• [What is needed]: In the entries that follow, the lines from the one with "Task: Click the search magnifier icon button" through the one with "The height and width of the screenshot is (317, 756)." are the ones to write out, exactly and with both ends included. Nothing else should appear.
[Input data — start]
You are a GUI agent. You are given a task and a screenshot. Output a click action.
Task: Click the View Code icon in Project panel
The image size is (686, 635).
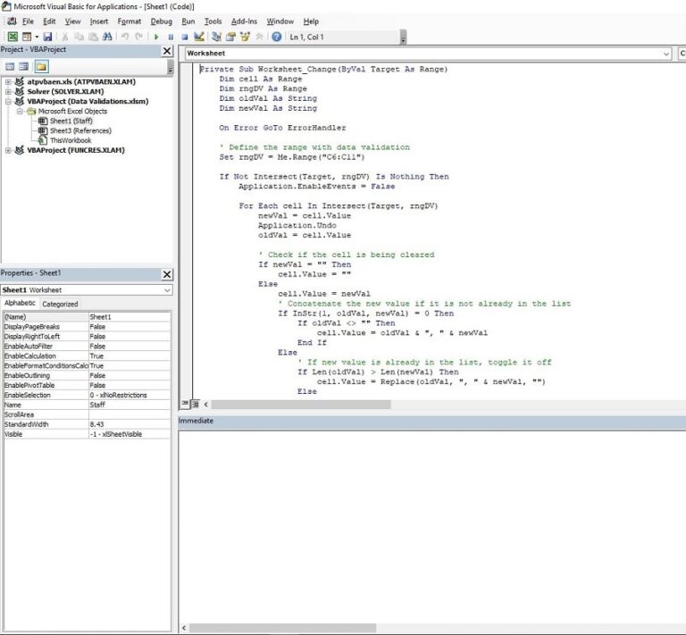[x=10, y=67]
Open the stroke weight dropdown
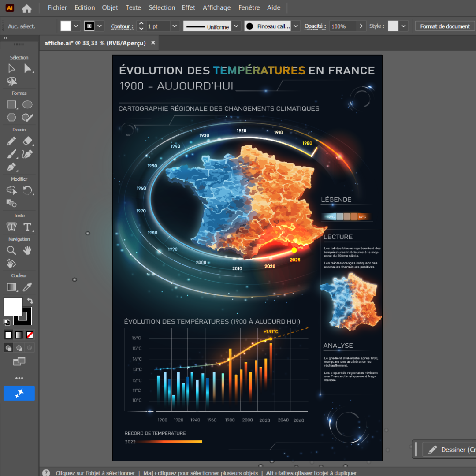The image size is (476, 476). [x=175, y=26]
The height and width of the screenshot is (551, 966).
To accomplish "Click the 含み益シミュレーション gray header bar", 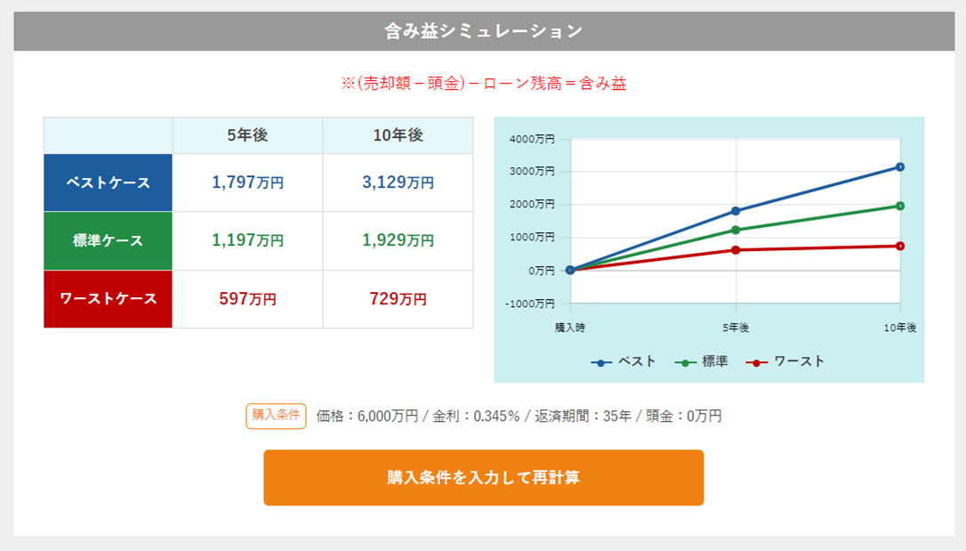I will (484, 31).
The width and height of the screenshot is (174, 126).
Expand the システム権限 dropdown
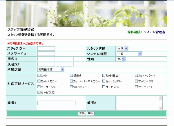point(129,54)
[Input data — finish]
[Input data — start]
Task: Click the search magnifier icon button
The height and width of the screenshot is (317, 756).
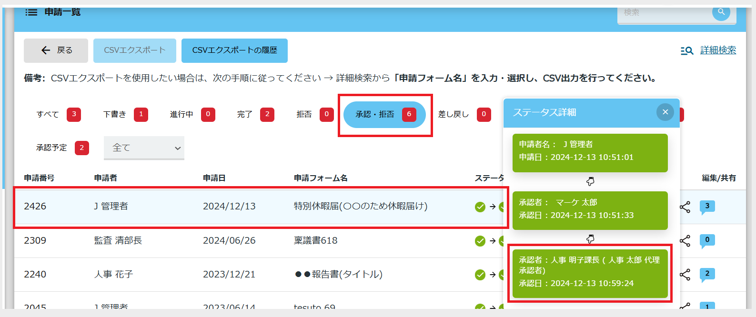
[Input data — finish]
[Input data — start]
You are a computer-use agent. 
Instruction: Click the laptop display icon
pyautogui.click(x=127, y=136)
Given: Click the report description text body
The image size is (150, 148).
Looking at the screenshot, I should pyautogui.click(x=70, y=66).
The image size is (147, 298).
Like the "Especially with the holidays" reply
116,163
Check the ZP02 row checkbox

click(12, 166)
[Input data — finish]
• [Your solution]:
Task: Click the search magnifier icon button
The height and width of the screenshot is (317, 756).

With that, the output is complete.